→ Data for review:
>>
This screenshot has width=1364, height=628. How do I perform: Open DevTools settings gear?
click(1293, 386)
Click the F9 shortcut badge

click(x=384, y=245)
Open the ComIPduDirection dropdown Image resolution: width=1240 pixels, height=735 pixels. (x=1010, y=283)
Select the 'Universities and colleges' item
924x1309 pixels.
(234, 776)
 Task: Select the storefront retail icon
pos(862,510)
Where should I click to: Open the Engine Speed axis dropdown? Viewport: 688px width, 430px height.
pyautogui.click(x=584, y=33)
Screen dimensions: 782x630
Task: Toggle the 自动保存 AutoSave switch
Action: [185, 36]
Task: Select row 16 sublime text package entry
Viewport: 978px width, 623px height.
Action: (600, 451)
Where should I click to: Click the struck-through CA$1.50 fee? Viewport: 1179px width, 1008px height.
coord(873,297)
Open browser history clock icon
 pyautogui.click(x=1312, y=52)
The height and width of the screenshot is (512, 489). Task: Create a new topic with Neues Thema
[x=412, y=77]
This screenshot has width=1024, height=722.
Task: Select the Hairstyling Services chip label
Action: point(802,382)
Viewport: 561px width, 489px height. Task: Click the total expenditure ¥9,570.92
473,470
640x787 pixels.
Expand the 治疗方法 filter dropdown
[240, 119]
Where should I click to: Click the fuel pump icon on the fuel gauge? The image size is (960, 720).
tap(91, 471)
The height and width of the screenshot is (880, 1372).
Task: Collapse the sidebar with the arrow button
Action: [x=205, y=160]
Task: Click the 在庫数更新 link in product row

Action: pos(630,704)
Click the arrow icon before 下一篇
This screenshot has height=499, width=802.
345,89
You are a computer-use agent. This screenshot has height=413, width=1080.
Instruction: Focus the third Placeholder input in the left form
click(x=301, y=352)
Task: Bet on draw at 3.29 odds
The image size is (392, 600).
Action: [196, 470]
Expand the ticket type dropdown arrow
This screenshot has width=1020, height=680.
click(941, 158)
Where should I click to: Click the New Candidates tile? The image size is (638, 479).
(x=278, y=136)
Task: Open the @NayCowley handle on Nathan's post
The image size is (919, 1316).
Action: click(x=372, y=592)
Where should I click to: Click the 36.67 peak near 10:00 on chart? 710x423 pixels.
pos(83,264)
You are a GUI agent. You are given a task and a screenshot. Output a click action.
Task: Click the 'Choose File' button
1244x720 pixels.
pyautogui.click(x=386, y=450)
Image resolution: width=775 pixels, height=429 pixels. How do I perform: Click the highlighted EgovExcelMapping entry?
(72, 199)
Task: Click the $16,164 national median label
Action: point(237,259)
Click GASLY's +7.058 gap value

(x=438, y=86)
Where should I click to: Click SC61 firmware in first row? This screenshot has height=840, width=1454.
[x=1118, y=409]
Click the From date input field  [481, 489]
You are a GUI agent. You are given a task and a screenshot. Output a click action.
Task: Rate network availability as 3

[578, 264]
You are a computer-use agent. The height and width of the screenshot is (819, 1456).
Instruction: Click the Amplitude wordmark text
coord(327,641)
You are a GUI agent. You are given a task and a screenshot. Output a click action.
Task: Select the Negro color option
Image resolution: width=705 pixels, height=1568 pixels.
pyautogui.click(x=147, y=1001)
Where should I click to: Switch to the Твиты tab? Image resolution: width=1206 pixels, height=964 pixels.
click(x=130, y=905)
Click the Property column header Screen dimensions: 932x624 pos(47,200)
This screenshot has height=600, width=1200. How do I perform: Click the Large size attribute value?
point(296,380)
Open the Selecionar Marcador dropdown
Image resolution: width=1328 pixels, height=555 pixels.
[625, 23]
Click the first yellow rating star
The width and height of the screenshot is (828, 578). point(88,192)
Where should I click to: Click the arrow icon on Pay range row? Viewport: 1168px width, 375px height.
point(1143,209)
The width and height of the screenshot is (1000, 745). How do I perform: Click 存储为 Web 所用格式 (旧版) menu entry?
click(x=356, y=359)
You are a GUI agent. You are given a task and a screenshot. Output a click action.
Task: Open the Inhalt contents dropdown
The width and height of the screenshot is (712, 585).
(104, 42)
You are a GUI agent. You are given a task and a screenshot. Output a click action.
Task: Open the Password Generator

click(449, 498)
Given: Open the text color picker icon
<<
Only the lines from the one containing "Task: Select the Negro color option" through the last line of the material belong in your answer; output them exactly.

Task: Select the Negro color option
Image resolution: width=705 pixels, height=1568 pixels.
pyautogui.click(x=147, y=1001)
Where should I click to: Switch to the Твиты tab? Image resolution: width=1206 pixels, height=964 pixels.
click(x=130, y=905)
Click the Property column header Screen dimensions: 932x624 pos(47,200)
This screenshot has height=600, width=1200. How do I perform: Click the Large size attribute value?
point(296,380)
Open the Selecionar Marcador dropdown
Image resolution: width=1328 pixels, height=555 pixels.
[625, 23]
Click the first yellow rating star
The width and height of the screenshot is (828, 578). point(88,192)
Where should I click to: Click the arrow icon on Pay range row? Viewport: 1168px width, 375px height.
point(1143,209)
The width and height of the screenshot is (1000, 745). How do I perform: Click 存储为 Web 所用格式 (旧版) menu entry?
click(x=356, y=359)
You are a GUI agent. You are given a task and a screenshot. Output a click action.
Task: Open the Inhalt contents dropdown
The width and height of the screenshot is (712, 585).
(104, 42)
You are a GUI agent. You are given a task and a screenshot. Output a click action.
Task: Open the Password Generator

click(449, 498)
Given: Open the text color picker icon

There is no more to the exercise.